**AIM 1:**
Answer these questions about the pull request comment:
(a) What is the number of the pull request?
(b) Which file does the comment concern?
(c) On what date was it posted?
**AIM 2:** Pull out the pull request comment passage from "Posted to github@arrow.apache.org" up to and including "as_primitive_array::<TimestampNanosecondType>(array)", copied word for word.
── TEXT SHOWN ──
You are viewing a plain text version of this content. The canonical link for it is here.
Posted to github@arrow.apache.org by GitBox <gi...@apache.org> on 2022/11/04 22:17:44 UTC

[GitHub] [arrow-rs] tustvold commented on a diff in pull request #3016: Support cast timestamp to time

tustvold commented on code in PR #3016:
URL: https://github.com/apache/arrow-rs/pull/3016#discussion_r1014498040


##########
arrow/src/compute/kernels/cast.rs:
##########
@@ -1413,6 +1422,71 @@ pub fn cast_with_options(
             as_primitive_array::<TimestampNanosecondType>(array)
                 .unary::<_, Date64Type>(|x| x / (NANOSECONDS / MILLISECONDS)),
         )),
+        (Timestamp(TimeUnit::Second, _), Time64(TimeUnit::Microsecond)) => Ok(Arc::new(
+            as_primitive_array::<TimestampSecondType>(array)
───
── DATASET CONTENT ──
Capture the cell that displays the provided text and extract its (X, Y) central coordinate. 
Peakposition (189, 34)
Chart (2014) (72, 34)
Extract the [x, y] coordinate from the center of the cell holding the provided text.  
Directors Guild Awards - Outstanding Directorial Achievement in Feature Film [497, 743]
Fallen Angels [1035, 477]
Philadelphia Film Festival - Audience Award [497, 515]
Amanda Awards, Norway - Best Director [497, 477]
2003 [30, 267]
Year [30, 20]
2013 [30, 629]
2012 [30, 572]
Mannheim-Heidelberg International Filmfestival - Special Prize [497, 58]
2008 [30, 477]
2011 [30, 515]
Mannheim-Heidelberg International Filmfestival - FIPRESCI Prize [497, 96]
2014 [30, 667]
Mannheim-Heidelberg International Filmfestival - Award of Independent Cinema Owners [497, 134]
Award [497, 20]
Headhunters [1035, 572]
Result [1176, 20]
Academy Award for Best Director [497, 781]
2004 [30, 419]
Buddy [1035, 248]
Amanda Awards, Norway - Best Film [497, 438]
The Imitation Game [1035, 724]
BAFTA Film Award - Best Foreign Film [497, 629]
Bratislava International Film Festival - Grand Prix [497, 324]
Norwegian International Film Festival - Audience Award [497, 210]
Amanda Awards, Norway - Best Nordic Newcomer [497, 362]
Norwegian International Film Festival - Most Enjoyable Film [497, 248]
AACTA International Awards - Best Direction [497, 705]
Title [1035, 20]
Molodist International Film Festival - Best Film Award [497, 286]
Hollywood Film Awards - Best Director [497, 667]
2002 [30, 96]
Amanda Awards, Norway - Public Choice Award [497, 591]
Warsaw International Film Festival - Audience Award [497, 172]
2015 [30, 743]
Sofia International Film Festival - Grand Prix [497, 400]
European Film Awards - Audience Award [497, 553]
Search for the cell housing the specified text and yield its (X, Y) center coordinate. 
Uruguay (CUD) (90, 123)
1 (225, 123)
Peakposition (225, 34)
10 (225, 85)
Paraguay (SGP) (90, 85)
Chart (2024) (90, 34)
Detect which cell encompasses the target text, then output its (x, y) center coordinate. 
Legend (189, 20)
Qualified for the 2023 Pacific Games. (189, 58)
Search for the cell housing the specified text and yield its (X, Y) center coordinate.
───
**FINISHED ANSWER 1:**
(a) #3016
(b) arrow/src/compute/kernels/cast.rs
(c) 2022/11/04

**FINISHED ANSWER 2:**
Posted to github@arrow.apache.org by GitBox <gi...@apache.org> on 2022/11/04 22:17:44 UTC

[GitHub] [arrow-rs] tustvold commented on a diff in pull request #3016: Support cast timestamp to time

tustvold commented on code in PR #3016:
URL: https://github.com/apache/arrow-rs/pull/3016#discussion_r1014498040


##########
arrow/src/compute/kernels/cast.rs:
##########
@@ -1413,6 +1422,71 @@ pub fn cast_with_options(
             as_primitive_array::<TimestampNanosecondType>(array)